Anyone with ears young enough can be affected by the Mosquito, whether they are potential little thugs with stones in their hands, or a bunch of boys kicking a football around, or a baby happily sleeping in a pram. The effect of the ultra-sonic buzz takes between five and 10 minutes to work – after that build-up, it becomes so annoying that young people have to block their ears or go somewhere else. Aside from its alleged practical benefits for individual shopkeepers, the Mosquito sends a powerful symbolic message to all young people: ‘You are not welcome here, go away.’
The Buzz Off campaign is being led by the human rights outfit Liberty, the National Youth Agency, and the Children’s Commissioner for England, Professor Sir Albert Aynsley-Green. He says many young people can be ‘deeply affected’ by these kinds of anonymous, street-based deterrents (2). True – so why are campaigners exclusively focusing on the Mosquito? What about all the other arm’s-length deterrents that are used to control and disperse young people?
A spokesperson for the National Youth Agency, one of the supporters of the Buzz Off campaign, says the Mosquito is too indiscriminate and pernicious and we need better ways to target the problem of youthful disorder: ‘I’d use things like CCTV cameras, because that picks up whoever’s causing the problem. And use youth workers, who can go and talk to young people and find out what they need and see what the problem is.’ (3)
His argument does little to challenge the reason why the Mosquito was invented and so widely distributed in the first place: because young people are seen as scary and wild these days, and because people in positions of responsibility do not know how to talk to or deal with them. Indeed, there are already hundreds of thousands of CCTV cameras in Britain, and various other ideas have been floated for controlling and monitoring youth.

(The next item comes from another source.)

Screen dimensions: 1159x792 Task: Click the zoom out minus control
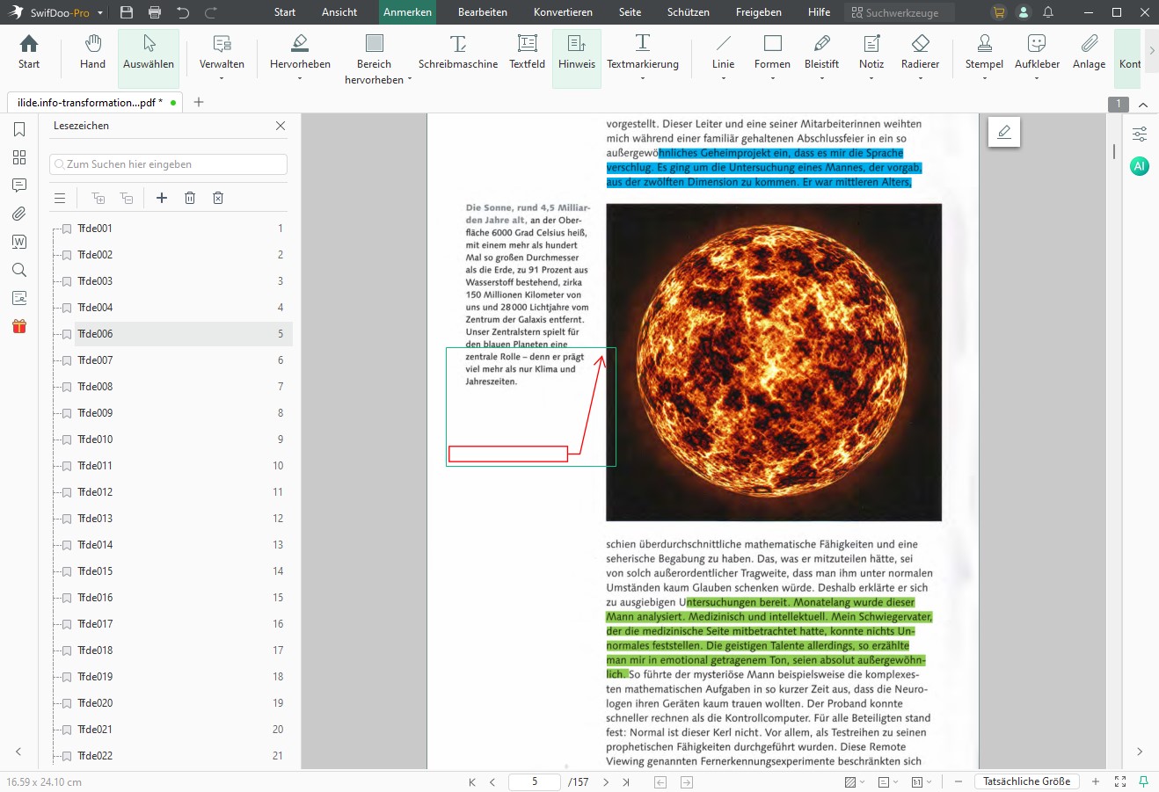coord(958,781)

In 2006, pubs in Yeovil began experimenting with biometric fingerprinting to record young drinkers’ personal info (4). The police in Weston-super-Mare have taken to shining very bright halogen spotlights from helicopters in order to blind potential troublemakers and youthful binge-drinkers temporarily, in the hope that they will stagger off home.
Young people have also been criminalised for wearing ‘hoodies’; these garments are now banned in some shopping centres. More recently, the police have been given tougher powers to confiscate alcohol from underage teenagers who drink in public (5). The Mosquito is only the latest in a long line of initiatives that treat children and young people as strange aliens who must be kept out of the public realm: neither seen nor heard.
The Mosquito captures adult fears and uncertainties about the next generation. This faceless, hidden device, which doesn’t have to be manned by anyone and which does not involve communicating any words or ideas to young people (just a piercing noise), sums up the authorities’ sense of distance and dislocation from youth. In this sense, the Mosquito could make matters even worse: it is a constant deafening reminder to those within range that they are untrustworthy and have a propensity for Doing Wrong. It treats young people effectively like roaming beasts, shunted from one place to the next by little more than noise. The buzz follows them as they wander around… reminding them they are not yet ‘fit’ for adulthood, or to be out in public. Is it any wonder that some young people feel alienated, even angry, and sometimes respond by smashing something up or getting pissed? The failure of adult society to reason with young people, to talk to them, or even to provide them with some half-decent facilities to hang out in, can only exacerbate their feeling of being cut adrift.
Getting the Mosquito to ‘buzz off’ is a good start. But let us also challenge the cultural and political view of young people as both dangerous and endangered, and instead try communicating with them.